Probabilistic Guaranteed Gradient Learning-Based Spark Advance Self-Optimizing Control for Spark-Ignited Engines

In spark-ignited (SI) engines, the spark advance (SA) controls the combustion phase that has a significant impact on the efficiency. Online self-optimizing control (SOC) of SA to maximize the indicated fuel conversion efficiency (IFCE) forms a stochastic optimization problem for a static map due to the stochasticity of combustion. Gradient-based optimization algorithms using periodic dithers are effective methods of dealing with such problems.
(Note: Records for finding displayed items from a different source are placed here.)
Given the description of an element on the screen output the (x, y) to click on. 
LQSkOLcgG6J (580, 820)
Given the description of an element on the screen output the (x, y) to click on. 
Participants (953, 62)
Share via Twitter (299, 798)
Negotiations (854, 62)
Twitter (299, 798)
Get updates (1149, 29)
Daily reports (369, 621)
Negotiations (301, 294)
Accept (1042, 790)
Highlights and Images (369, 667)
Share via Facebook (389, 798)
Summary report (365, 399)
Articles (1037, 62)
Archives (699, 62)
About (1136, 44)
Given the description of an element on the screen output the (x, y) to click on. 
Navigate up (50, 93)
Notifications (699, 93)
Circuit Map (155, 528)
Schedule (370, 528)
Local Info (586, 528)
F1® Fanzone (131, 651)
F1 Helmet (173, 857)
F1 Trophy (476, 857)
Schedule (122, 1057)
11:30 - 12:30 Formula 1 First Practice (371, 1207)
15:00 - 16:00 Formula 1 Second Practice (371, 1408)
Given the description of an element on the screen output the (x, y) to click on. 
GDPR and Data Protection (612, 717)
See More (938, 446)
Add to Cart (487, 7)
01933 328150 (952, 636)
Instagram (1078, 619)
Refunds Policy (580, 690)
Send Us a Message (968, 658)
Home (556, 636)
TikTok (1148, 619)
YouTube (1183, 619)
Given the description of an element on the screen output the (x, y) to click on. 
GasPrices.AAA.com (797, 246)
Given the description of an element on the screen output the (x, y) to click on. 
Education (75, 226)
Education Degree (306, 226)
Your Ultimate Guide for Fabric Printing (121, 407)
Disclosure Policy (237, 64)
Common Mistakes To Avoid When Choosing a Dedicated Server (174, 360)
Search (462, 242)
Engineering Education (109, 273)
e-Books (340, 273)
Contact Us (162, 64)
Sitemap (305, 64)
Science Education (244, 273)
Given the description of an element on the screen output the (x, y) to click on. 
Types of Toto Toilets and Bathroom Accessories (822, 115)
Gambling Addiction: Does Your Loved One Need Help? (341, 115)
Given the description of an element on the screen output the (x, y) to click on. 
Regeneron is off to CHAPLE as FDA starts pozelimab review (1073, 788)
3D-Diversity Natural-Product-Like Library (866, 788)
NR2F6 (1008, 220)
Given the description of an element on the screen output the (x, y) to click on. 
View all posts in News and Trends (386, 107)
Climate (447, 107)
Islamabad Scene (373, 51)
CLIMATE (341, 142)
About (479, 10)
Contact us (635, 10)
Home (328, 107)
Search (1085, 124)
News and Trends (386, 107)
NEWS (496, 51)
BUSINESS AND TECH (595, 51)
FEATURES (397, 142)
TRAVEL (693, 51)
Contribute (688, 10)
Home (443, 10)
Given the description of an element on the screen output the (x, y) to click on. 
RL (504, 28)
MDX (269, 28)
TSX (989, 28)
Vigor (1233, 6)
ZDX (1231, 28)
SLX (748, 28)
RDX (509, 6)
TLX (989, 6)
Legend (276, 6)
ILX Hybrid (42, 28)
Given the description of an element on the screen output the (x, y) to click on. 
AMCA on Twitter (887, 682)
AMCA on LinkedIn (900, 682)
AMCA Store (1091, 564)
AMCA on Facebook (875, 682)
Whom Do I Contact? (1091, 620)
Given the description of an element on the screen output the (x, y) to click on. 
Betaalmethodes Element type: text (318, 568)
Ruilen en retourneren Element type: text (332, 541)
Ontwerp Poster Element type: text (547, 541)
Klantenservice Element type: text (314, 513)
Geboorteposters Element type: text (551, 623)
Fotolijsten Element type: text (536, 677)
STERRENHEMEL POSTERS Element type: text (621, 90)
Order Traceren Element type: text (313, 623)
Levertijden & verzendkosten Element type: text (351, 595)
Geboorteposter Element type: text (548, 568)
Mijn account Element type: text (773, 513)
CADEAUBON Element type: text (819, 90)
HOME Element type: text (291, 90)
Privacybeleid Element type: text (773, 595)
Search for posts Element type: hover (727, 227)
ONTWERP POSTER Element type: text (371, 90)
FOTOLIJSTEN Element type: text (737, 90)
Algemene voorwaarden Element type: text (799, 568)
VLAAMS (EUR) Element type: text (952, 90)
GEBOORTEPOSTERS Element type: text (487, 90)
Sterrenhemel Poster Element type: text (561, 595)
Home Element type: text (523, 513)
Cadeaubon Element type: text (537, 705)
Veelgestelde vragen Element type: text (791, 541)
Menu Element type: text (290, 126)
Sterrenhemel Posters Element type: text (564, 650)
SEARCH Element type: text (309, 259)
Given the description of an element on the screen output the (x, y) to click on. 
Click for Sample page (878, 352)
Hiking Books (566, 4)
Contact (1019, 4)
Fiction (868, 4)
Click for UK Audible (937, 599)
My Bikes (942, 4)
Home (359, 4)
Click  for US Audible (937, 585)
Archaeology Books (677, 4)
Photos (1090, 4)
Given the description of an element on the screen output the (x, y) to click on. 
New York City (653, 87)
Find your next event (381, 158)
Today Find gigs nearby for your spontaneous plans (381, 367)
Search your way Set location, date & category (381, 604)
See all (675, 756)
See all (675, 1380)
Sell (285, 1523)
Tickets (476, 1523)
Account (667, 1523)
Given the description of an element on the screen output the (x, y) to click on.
However, decision sequences corrupted by periodic dithers are undesirable in SA online SOC. To choose a proper decision sequence for this problem, a gradient descent-based dither-free SOC scheme iteratively updates the decision based on probabilistic guaranteed gradient learning (PGGL). The PGGL approach uses the statistical distribution of the past samples to approximate the gradient on which the sample size can be adaptively adjusted to achieve the probabilistic target. The proposed scheme not only guarantees the accuracy of gradient learning but also adaptively adjusts the sample size in the learning process, achieving a tradeoff between a rapid response and a stable decision sequence. Moreover, the convergence performance of the obtained decision sequence is analyzed with respect to the probability distribution. Finally, experimental validations performed on an SI engine test bench show that the proposed PGGL-based SOC scheme successfully manages engine operation around the optimal IFCE with a fast response and stable SA behavior, under both steady and mild transient conditions.